Extracted data
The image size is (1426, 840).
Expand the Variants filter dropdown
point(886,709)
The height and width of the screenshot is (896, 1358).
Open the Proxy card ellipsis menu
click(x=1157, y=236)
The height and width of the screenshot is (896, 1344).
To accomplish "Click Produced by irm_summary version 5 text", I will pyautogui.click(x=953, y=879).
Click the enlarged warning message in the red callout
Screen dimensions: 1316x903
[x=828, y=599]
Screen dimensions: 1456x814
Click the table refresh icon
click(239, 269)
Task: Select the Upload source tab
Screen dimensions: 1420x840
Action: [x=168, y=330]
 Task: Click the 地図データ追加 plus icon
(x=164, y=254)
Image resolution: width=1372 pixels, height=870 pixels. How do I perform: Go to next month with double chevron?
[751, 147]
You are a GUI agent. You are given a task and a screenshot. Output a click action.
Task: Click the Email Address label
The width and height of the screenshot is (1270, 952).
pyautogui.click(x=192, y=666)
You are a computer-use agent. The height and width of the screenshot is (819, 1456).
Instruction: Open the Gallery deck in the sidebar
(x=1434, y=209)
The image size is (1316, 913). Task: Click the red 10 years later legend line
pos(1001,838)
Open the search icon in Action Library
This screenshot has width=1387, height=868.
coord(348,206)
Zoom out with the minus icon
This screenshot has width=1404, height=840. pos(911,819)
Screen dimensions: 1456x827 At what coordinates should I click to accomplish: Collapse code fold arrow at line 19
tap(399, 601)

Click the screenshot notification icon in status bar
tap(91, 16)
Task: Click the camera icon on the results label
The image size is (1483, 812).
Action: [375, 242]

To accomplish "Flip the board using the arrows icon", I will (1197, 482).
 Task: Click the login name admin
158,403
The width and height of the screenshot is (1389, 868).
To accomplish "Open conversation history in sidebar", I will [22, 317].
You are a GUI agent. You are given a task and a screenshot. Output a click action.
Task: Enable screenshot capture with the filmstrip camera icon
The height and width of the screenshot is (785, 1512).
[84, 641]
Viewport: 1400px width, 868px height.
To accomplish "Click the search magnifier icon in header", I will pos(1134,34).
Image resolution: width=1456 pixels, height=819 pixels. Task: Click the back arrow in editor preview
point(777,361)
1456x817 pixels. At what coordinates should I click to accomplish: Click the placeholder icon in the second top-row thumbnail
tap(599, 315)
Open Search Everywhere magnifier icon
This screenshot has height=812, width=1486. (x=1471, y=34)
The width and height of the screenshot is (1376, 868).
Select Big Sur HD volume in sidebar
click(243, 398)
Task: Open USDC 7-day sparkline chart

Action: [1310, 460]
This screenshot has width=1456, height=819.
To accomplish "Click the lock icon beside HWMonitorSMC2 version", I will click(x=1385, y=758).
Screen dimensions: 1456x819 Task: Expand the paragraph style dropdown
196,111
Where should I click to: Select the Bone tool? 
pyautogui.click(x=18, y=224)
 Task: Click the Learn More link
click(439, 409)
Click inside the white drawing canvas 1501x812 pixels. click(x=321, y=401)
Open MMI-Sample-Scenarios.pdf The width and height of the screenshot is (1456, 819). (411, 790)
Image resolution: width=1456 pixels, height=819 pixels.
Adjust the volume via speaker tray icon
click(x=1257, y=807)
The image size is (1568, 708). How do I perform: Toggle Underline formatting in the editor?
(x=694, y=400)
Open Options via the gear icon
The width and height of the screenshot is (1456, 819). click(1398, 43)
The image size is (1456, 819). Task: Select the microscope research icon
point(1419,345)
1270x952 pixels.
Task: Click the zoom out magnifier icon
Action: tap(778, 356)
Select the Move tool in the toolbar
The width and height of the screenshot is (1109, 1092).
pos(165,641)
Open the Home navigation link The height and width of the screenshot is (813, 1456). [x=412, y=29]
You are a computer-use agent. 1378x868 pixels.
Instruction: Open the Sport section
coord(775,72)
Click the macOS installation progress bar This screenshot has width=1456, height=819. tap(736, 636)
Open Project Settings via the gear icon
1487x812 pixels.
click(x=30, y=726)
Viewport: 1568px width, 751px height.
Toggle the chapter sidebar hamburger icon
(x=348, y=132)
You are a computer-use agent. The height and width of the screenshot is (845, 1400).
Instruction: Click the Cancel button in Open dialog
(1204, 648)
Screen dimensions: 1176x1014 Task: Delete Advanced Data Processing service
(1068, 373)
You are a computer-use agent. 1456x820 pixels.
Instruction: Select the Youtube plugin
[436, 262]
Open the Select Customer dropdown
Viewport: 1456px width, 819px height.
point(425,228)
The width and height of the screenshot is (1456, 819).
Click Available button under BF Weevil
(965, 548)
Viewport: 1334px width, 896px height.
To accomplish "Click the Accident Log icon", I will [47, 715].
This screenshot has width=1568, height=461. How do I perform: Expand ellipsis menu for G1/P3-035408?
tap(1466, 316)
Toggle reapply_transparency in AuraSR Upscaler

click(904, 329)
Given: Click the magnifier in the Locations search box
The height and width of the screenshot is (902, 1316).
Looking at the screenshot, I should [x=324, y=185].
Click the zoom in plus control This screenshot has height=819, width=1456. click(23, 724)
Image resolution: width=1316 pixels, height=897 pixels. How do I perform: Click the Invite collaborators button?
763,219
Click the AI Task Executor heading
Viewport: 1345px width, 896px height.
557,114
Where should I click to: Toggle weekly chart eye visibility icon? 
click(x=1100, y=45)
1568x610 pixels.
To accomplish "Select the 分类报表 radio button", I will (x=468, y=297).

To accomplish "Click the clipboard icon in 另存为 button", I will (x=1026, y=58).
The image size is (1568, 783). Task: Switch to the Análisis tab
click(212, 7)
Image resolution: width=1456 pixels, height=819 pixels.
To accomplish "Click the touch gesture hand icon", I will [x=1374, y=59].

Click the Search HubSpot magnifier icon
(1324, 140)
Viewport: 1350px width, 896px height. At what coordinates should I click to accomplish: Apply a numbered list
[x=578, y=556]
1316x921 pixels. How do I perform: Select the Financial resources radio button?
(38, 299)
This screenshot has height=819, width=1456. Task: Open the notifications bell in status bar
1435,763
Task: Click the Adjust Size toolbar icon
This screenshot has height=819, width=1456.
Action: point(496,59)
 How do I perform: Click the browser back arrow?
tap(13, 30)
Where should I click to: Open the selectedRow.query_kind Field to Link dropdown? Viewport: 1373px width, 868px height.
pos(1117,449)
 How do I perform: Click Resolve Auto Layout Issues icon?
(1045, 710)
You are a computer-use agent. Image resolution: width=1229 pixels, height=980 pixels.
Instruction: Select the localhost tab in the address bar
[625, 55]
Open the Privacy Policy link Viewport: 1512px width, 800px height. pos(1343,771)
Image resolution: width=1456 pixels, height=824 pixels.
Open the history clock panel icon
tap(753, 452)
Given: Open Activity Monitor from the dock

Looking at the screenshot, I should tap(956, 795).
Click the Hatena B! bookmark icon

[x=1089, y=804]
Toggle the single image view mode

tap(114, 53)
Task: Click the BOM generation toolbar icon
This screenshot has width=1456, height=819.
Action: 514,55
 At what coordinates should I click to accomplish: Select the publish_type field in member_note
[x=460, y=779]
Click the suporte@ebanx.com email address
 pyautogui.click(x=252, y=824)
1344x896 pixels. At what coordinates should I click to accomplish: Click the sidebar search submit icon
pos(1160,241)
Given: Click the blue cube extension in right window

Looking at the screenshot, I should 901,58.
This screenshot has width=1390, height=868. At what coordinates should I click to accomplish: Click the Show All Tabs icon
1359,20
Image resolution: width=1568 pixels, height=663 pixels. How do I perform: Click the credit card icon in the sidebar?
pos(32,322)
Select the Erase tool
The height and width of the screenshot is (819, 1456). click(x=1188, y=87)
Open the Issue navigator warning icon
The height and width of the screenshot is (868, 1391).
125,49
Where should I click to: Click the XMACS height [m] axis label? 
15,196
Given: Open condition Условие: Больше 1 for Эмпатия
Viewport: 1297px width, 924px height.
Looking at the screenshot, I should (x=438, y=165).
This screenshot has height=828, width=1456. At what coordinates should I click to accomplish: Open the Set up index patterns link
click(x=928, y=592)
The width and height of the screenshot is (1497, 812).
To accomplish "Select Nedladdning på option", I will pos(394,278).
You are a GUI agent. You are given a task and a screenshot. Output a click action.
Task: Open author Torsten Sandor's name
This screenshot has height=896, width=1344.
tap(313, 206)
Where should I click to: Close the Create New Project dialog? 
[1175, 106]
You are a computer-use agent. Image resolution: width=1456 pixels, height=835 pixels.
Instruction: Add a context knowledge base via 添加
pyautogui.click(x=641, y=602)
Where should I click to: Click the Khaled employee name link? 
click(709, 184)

Task to complete
Beginning with the line that has "Click Available button under BF Weevil" and ending with the line that has "Click the zoom in", set down the lines above exactly and include no others.

Result of this exercise
Click Available button under BF Weevil
(965, 548)
Viewport: 1334px width, 896px height.
To accomplish "Click the Accident Log icon", I will [47, 715].
This screenshot has width=1568, height=461. How do I perform: Expand ellipsis menu for G1/P3-035408?
tap(1466, 316)
Toggle reapply_transparency in AuraSR Upscaler

click(904, 329)
Given: Click the magnifier in the Locations search box
The height and width of the screenshot is (902, 1316).
Looking at the screenshot, I should [x=324, y=185].
Click the zoom in plus control This screenshot has height=819, width=1456. click(23, 724)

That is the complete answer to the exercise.